Le Catalan de 1925 est certainement la version la plus sobre et la plus radicale dans l’efficacité de son langage plastique gommé de tout inessentiel, toujours cette forme rouge rappelant la barretina (bonnet catalan), en haut, une paire de moustaches noires, attribut du paysan , un fragment de ce bleu qui lui appartient en propre, sont les principales composantes chromatiques de ce tableau qui laisse apparaître, dans l’intégration de l’esquisse à l’œuvre, le processus de création. Une mise au carreau préalable, comme la pose de céramiques traverse toute l’œuvre et la constitue. Le "non-fini", l'inachevé du tableau contribue à donner à la toile une  force d’irruption colossale.

Certaines esquisses ont montré la présence des lettres “jou” de journal et du mot “viol” qui ont disparu dans la version finale au profit d’un empâtement de blanc et de six trous réels à la surface de la toile par lesquels la fureur de l’acte se substitue à sa représentation. Miró, après son premier échec, développe un “mépris absolu de la peinture”, qui l’avait déjà conduit en 1925 vers des solutions aussi radicales. Le boxeur frappe là où cela fait mal...

Dans le tableau énigmatique Peinture (Le Toréador), de 1927 (Huile sur toile, 129 x 97 cm) à la limite de l’abstraction, "mouvement" dans lequel il ne se reconnaissait pas ou si peu, et avec lequel il se réconcilie par le détour de l'expressionnisme dit abstrait, se donne à voir l’ultime aboutissement de la série de Paysan(s) catalan(s) réalisée à partir de 1925 et son glissement vers une autre figure emblématique, celle du toréador (rare chez Miró), que le titre annonce à bas bruits.
Cette lecture est suggérée par une trame noire barrant l’espace de la représentation, ce trait qui obture, sanctionne et qui en même temps structure, que l'on verra réapparaître par instants,  tendue comme la muleta rouge que le toréador exhibe pour attiser et diriger les charges du taureau. Mais dans un déplacement métonymique plastique, si l'on peut oser ce transfert d'un langage en un autre, de formes et de couleurs, le tissu devient noir, tandis que le rouge à la petite boule ronde placée en haut de deux axes orthogonaux qui renvoient à la figure humaine et à la barretina du paysan catalan. Un déploiement de peinture blanche au contour plus vague symboliserait la présence féminine, tandis que le fond monochrome ocre paille renvoie à la chaude rugosité de la terre catalane.
Vie-Eros(élément féminin) et mort-Tanathos (drapeau noir faisant directement référence à la cor(r)ida) s’affronteraient ici dans la puissante opposition plastique et chromatique des masses noires et blanches. Il n’est pas étonnant qu’une telle puissance dramatique s’inscrive à l’enseigne d’un signifiant si chargé de sens, pour Miró, celui de la terre catalane.

La vie de Miró ne se sera pas (dé)limitée à sa seule Catalogne, puisqu'il prendra le chemin de Majorque et d'autres horizons... là où la lumière lui convient le mieux, sans doute.
::::::
• [Consignes]
a) D'après le texte source, quelles sont les dimensions de Peinture (Le Toréador) ?
b) Reproduisez le passage du texte source allant de « La vie de Miró » jusqu'à « mieux, sans doute. » inclus.

• [Section données]
::::::
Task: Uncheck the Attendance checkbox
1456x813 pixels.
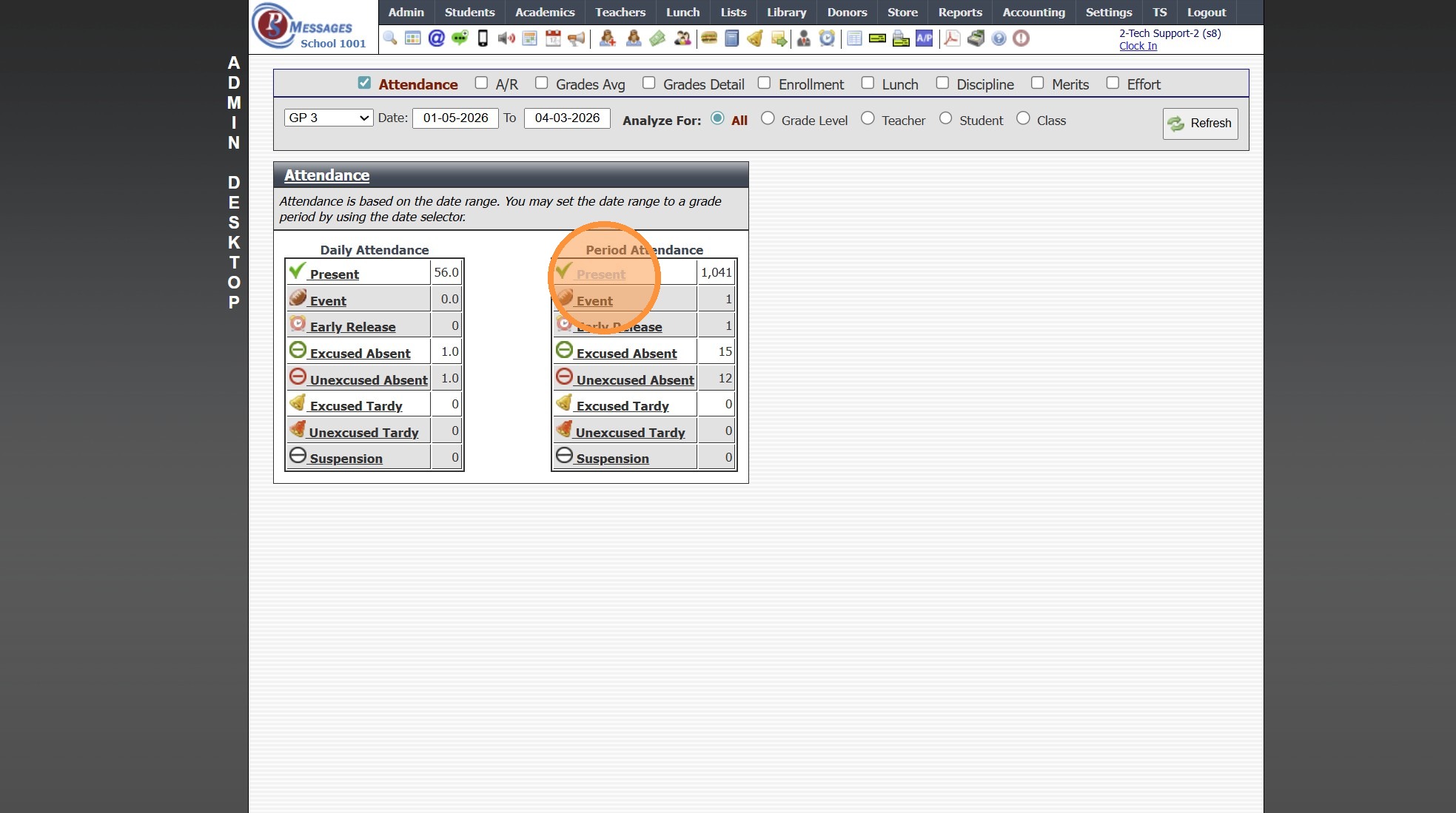Action: click(x=364, y=83)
::::::
• [Exercices corrigés]
a) 129 x 97 cm.

b)
La vie de Miró ne se sera pas (dé)limitée à sa seule Catalogne, puisqu'il prendra le chemin de Majorque et d'autres horizons... là où la lumière lui convient le mieux, sans doute.